Greater Bible Work

Greater Bible Work—No. XVIII

With this number of the Ministry we bring our "Greater Bible Work" series to a close. We shall discuss here a number of the Bible instructor's miscellaneous problems, beginning with her living quarters.

By the Ministry staff. 

With this number of the Ministry we bring our "Greater Bible Work" series to a close. We shall discuss here a number of the Bible instructor's miscellaneous problems, beginning with her living quarters.
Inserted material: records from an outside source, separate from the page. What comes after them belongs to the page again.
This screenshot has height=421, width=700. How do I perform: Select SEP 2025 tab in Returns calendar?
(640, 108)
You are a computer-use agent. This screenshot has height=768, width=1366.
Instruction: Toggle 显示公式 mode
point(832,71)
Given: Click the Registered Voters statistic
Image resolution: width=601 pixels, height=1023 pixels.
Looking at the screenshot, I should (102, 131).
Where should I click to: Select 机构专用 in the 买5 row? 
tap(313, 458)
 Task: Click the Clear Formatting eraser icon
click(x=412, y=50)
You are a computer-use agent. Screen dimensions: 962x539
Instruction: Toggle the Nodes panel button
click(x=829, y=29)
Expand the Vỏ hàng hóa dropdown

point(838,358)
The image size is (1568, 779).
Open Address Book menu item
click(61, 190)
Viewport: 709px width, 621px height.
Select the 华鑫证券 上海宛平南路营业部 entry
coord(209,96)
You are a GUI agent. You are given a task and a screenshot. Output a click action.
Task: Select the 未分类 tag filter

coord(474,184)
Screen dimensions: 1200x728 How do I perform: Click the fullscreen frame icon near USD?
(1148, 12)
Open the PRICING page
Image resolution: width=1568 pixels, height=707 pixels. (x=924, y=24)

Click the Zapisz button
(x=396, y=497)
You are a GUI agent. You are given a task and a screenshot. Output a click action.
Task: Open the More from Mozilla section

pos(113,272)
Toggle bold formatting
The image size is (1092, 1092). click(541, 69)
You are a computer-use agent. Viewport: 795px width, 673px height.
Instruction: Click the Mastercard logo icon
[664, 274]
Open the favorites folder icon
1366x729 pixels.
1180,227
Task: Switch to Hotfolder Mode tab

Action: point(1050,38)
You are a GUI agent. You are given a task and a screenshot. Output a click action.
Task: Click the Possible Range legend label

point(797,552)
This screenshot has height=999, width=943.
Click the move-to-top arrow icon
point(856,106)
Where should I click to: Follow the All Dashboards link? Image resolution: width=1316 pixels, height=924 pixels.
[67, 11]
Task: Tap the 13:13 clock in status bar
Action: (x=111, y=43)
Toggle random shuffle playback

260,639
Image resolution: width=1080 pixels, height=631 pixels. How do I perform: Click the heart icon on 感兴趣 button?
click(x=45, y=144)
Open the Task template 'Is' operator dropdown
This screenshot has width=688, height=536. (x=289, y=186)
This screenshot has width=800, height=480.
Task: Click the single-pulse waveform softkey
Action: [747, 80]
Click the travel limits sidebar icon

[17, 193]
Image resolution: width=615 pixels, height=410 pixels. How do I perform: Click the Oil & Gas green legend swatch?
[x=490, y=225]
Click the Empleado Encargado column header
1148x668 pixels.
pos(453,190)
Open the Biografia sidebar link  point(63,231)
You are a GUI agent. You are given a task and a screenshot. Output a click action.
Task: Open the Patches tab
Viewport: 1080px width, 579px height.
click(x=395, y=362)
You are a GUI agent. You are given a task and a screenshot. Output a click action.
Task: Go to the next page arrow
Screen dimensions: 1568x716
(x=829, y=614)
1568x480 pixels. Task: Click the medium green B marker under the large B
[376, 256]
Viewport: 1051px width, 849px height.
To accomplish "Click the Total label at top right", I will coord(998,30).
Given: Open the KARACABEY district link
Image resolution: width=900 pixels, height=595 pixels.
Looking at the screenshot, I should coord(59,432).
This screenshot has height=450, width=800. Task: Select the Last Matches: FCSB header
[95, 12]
Selecting a home is no simple matter for the Bible instructor, for there are some vital fac­tors to be taken into consideration if she is to have the necessary comforts and conveniences, and also to live where her work will be carried on to the best advantage. Usually she is one of the type of workers who know no perma­nent dwelling place ; yet her life should not be a g-ypsylike existence. Our attitudes in­fluence our work, and although one's stay in a certain place may be of short duration, the time spent there should be influential in every respect.

The Bible instructor must develop the knack of settling herself in a new place without mak­ing a whole community aware of her arrival. It is recommended, for the sake of the work, that she have but few possessions. Every article should be necessary and of the type to make transportation simple. While some Bible instructors have their own housekeeping estab­lishment, or perhaps the furniture necessary for a small apartment, the majority have to live their lives in just one room, with limited house­keeping facilities. This is hardly from choice, for these plans do not appeal to the average woman; but they are sacrifices made for the work. Some become experts in working out their home furniture and equipment problems on the next to "blessed-be-nothing" scale, as far as ownership is concerned; but this causes one to keep on replacing items at financial loss, or be forced to borrow or rent those articles which others own as standard essentials.

Bible instructors of experience have learned some pointers they might well pass on to others. When locating in a new place, they make but temporary arrangements at the start. If one then lives with a Seventh-day Adventist family until more permanent plans are worked out, there is no disappointment later when changes must be made. A Bible instructor should not be asked to live with a struggling Seventh-day Adventist family merely to help them work out their financial problem. Experience is a hard teacher, and we can save ourselves much em­barrassment by being more cautious beforehand than sorry afterward. One needs a telephone and some utilities which poverty cannot provide.

There are enough problems to be worked out with our readers, and added home cares must be avoided.

One's living quarters may be a bit cramped, but they can be neatly organized. Cleanliness and neatness should not be affected by cramped conditions, for they are personality traits of the worker. To stress Sabbathkeeping and health reform to those not of our faith when one's own little home is a scene of disorder and confusion, destroys the very message we teach.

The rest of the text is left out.